> AIM OF THE EXERCISE: Rewrite the records from the line with "Click Drupal green" up to and including the line with "This screenshot has height=574, width=1020.", putting "Tap" in place of "Click" and changing nothing else. Return only those lines.

> RECORDS TO USE:
--------------------

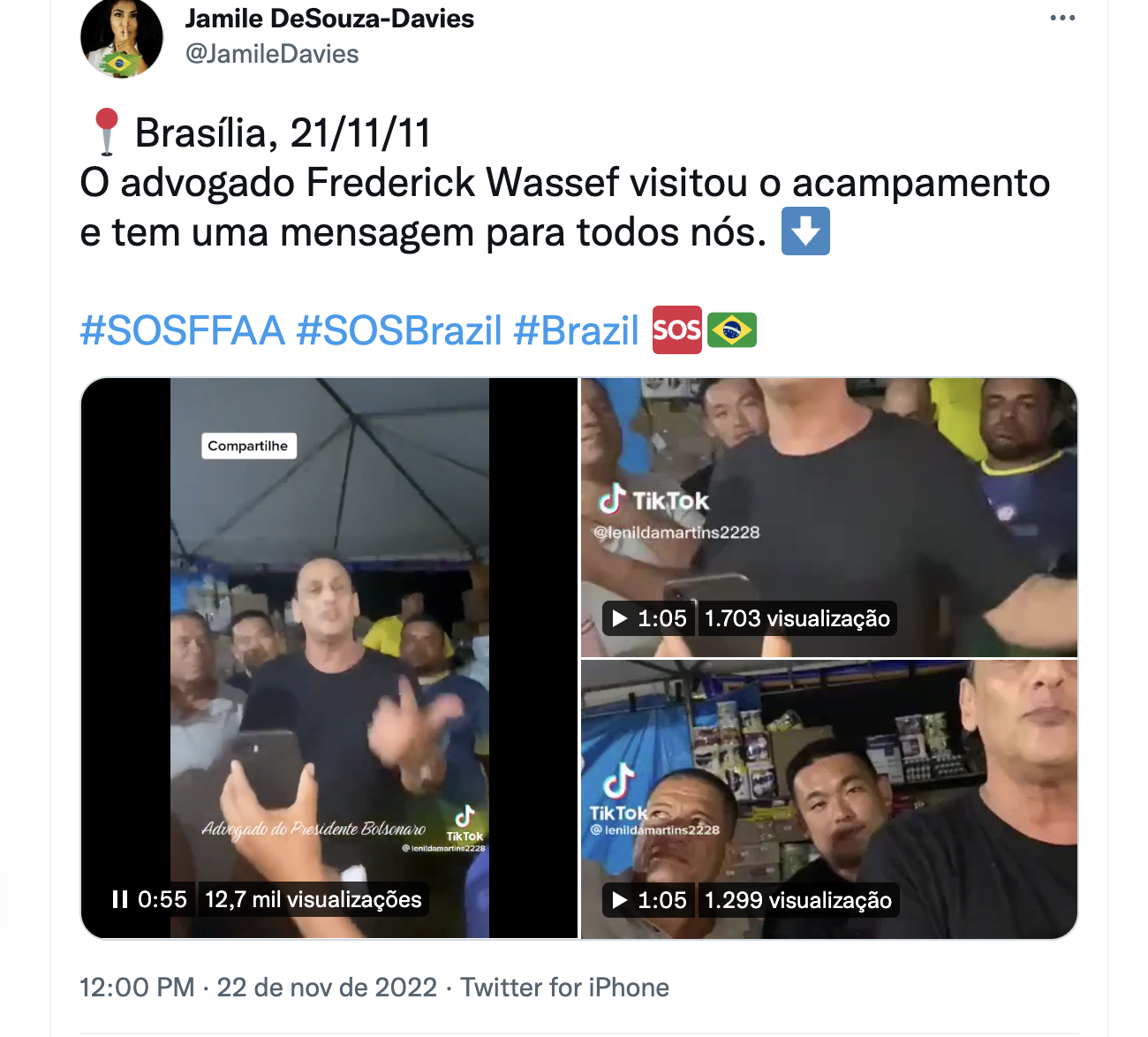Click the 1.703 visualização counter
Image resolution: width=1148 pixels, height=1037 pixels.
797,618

--------------------

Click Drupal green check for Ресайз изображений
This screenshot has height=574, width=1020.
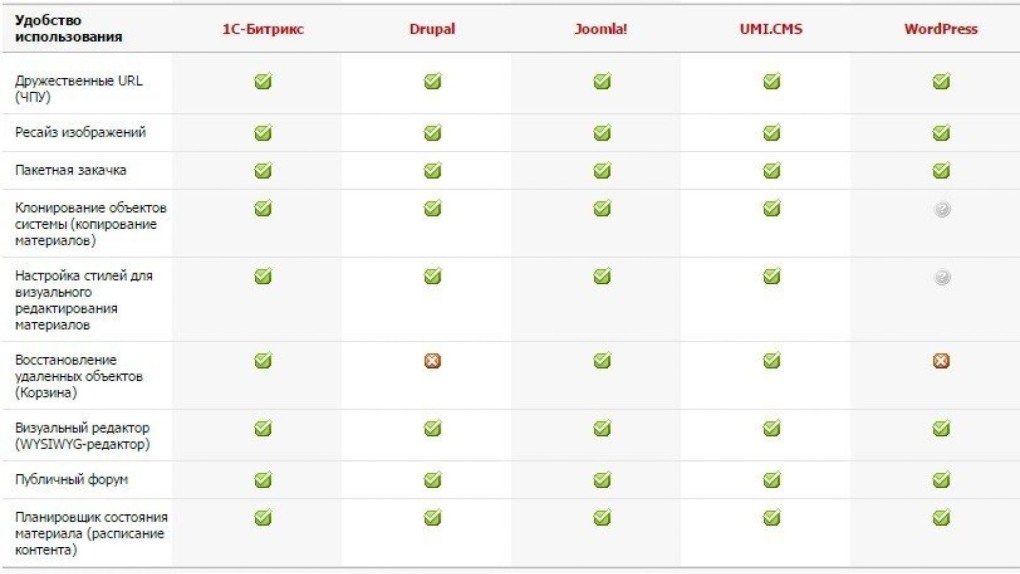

--------------------

> CORRECT OUTPUT:
Tap Drupal green check for Ресайз изображений
This screenshot has height=574, width=1020.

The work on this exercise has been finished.